Evidently the CBI has work to do if it is to appear to be the premier business representative body that it claims to be. Those members who have resigned, apart from those favouring a Yes vote, may take some convincing that it is back on an even keel and that those in charge know what they are doing.

The damage it has done to itself is not just in those 20 or so resignations, but in its public image as a body which, it has now confirmed, has 1,200 Scottish members employing 500,000 Scots – a third of the workforce.

Such a body ought to command respect, but its actions over the past seven days have dissipated much of its standing in the eyes of the public.
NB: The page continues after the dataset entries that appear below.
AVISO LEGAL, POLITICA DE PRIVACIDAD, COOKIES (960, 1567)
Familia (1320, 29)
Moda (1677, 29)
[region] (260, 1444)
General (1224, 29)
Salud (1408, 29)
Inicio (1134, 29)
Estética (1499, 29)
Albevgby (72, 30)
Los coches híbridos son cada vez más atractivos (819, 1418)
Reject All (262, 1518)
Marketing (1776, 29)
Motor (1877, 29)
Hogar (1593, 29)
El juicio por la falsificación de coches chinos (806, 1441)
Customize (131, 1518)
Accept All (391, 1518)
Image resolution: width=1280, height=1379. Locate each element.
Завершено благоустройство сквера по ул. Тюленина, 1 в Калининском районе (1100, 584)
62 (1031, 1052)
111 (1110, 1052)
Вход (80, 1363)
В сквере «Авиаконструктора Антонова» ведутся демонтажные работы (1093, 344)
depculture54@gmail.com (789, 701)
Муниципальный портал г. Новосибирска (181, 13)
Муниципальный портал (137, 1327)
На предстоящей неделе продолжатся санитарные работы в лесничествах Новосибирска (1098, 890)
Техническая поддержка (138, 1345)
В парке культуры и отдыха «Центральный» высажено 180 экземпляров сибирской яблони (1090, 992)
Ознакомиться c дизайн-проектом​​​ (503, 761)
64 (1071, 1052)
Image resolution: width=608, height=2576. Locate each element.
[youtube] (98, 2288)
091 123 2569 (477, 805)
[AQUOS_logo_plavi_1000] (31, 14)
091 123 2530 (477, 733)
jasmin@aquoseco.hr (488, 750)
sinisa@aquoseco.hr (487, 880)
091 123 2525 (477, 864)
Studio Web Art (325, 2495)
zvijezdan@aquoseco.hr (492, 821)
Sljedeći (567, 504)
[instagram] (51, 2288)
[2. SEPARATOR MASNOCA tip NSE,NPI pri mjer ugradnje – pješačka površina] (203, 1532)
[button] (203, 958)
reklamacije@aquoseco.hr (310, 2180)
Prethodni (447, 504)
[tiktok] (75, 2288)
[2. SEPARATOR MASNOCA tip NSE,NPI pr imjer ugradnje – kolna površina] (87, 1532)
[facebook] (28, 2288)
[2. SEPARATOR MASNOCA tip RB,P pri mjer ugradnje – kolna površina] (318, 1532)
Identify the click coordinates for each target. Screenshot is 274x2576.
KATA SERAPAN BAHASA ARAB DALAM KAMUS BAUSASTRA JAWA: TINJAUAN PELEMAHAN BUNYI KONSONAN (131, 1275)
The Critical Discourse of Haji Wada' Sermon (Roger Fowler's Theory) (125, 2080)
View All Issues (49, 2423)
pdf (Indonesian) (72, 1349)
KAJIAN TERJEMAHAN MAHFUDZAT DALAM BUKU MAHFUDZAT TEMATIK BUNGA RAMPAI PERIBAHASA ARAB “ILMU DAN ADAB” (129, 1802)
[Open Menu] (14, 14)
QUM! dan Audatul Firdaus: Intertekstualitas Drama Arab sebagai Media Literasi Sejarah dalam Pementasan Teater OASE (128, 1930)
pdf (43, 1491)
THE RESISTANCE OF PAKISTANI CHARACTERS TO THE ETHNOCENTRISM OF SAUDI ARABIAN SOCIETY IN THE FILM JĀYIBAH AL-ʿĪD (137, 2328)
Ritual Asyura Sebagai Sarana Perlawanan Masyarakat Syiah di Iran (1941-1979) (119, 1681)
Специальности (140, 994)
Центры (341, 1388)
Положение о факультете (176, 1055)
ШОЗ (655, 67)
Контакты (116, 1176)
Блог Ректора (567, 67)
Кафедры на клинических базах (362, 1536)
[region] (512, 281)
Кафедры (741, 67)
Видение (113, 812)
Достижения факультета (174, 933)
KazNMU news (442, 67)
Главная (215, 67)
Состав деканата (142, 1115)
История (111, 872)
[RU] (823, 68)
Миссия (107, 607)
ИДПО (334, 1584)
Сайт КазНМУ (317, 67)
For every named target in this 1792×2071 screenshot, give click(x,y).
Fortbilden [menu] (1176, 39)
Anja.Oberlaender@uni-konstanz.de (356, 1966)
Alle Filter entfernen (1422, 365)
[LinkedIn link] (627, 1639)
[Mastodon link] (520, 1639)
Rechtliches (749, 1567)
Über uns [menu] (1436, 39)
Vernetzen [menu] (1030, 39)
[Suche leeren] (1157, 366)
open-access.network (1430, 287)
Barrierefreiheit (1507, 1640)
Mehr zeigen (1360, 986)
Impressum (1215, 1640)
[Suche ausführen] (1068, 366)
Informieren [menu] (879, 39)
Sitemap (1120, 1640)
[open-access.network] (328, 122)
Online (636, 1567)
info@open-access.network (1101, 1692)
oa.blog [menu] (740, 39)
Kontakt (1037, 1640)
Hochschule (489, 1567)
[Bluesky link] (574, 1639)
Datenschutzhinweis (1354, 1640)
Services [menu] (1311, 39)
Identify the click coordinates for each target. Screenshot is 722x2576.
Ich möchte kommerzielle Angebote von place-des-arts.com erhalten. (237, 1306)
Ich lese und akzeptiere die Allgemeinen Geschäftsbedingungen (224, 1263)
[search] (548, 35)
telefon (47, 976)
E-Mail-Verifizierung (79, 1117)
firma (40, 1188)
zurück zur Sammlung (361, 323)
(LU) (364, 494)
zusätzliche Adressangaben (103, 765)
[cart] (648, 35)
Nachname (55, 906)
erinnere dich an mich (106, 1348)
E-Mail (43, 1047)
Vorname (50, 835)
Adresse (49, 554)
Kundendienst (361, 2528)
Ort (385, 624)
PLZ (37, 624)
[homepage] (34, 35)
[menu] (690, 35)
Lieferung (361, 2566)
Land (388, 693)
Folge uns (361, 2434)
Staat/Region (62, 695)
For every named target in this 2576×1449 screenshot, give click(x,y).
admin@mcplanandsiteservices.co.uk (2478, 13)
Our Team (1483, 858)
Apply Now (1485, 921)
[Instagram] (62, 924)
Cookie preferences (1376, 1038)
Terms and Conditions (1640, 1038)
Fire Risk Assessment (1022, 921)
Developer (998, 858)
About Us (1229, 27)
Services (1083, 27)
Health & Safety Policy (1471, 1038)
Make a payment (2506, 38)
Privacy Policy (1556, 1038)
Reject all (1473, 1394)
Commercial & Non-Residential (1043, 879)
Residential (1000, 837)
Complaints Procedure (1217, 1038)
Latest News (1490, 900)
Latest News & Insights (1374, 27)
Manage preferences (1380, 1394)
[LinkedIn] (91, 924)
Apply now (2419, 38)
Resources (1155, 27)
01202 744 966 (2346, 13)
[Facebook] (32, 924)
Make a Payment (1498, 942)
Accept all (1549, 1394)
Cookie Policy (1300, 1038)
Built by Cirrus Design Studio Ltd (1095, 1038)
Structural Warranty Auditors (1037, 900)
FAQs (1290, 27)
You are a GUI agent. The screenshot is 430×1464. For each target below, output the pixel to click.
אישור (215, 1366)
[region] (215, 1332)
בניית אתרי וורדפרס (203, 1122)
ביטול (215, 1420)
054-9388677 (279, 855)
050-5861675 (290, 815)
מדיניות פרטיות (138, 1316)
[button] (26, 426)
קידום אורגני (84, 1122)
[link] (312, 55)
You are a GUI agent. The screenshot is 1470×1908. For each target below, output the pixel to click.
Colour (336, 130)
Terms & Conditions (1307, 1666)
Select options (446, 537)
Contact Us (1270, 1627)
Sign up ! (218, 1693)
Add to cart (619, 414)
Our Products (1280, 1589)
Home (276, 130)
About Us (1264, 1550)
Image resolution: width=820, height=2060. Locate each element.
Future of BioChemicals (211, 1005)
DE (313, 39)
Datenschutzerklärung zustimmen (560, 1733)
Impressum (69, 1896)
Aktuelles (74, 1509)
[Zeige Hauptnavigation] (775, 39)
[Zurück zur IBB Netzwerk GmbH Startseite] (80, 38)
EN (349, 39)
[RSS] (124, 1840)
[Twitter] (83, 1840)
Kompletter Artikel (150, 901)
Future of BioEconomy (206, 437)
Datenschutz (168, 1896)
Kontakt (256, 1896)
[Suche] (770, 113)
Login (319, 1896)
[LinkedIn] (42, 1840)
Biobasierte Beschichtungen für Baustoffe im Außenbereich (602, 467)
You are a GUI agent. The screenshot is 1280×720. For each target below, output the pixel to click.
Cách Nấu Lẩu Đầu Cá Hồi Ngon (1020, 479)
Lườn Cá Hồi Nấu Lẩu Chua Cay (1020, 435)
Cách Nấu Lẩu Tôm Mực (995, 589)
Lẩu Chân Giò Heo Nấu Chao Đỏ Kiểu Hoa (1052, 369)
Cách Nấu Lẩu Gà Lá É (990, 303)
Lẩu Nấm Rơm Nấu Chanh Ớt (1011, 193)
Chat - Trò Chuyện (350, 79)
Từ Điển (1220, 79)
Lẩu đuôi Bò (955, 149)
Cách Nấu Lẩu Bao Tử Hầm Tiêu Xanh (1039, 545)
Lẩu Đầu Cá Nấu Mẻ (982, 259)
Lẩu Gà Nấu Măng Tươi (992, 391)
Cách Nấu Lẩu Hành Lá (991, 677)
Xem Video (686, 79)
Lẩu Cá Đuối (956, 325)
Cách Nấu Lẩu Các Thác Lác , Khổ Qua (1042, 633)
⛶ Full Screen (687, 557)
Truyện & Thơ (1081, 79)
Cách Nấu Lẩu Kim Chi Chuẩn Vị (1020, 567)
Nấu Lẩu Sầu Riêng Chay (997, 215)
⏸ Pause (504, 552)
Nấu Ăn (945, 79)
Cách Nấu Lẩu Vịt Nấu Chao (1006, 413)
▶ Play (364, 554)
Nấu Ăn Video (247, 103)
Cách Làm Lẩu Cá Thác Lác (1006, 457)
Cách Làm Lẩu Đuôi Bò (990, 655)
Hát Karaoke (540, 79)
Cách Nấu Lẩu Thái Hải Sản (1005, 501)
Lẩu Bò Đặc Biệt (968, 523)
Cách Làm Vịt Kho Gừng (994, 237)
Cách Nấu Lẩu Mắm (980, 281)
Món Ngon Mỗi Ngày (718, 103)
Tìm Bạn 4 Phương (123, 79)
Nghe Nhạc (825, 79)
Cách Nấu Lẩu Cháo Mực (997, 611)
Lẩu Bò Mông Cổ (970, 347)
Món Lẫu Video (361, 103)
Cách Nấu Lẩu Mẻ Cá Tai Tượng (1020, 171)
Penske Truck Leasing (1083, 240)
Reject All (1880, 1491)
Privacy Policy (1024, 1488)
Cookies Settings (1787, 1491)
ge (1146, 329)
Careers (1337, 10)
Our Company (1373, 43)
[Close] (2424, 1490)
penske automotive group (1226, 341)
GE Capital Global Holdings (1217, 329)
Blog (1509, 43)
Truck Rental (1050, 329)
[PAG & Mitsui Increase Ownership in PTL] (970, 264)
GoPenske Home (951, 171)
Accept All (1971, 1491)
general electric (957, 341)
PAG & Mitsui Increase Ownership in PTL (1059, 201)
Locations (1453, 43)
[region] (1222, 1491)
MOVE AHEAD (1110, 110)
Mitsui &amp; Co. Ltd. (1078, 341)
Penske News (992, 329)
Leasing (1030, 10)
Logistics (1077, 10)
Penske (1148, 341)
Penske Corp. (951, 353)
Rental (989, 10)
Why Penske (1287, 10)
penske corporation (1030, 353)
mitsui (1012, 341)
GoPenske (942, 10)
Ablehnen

Tough questions for borrowers

THINKING about getting a mortgage? Then prepare to be quizzed about a lot more than just how much of a loan is wanted, the price of the property sought and your income. New rules coming into force mean lenders have to inquire far more deeply to make sure borrowers can afford to make repayments.

This sounds sensible. After all, it was irresponsible lending to people who could not afford it which caused the financial crisis, first of all in the United States and then here in Britain.

The questions will cover spending on holidays, club memberships, eating out, alcohol, savings and so on. The aim is not just to establish whether someone has sufficient income, but whether their lifestyle makes them a low-risk borrower.

This, however, is a tricky judgment to make, and some will think the questions intrusive. Moreover, the questioning is intended to look ahead and find out whether future income, should interest rates rise from their current lows, is likely to cover heftier monthly payments.

Given current levels of uncertainty, can such judgments be reliable? And what if they are not met? Is this the borrower’s fault, or the lender’s? And what would be the consequences for either party if expectations fail to

The financial crisis was caused by lenders desperate to push money on to borrowers, often in order to earn a short-term bonus regardless of whether or not there might be long-term problems, with the false security of
apparently ever-rising house prices. The Financial Conduct Authority’s new rules are intended to stop that happening, but whether they will succeed remains to be proven.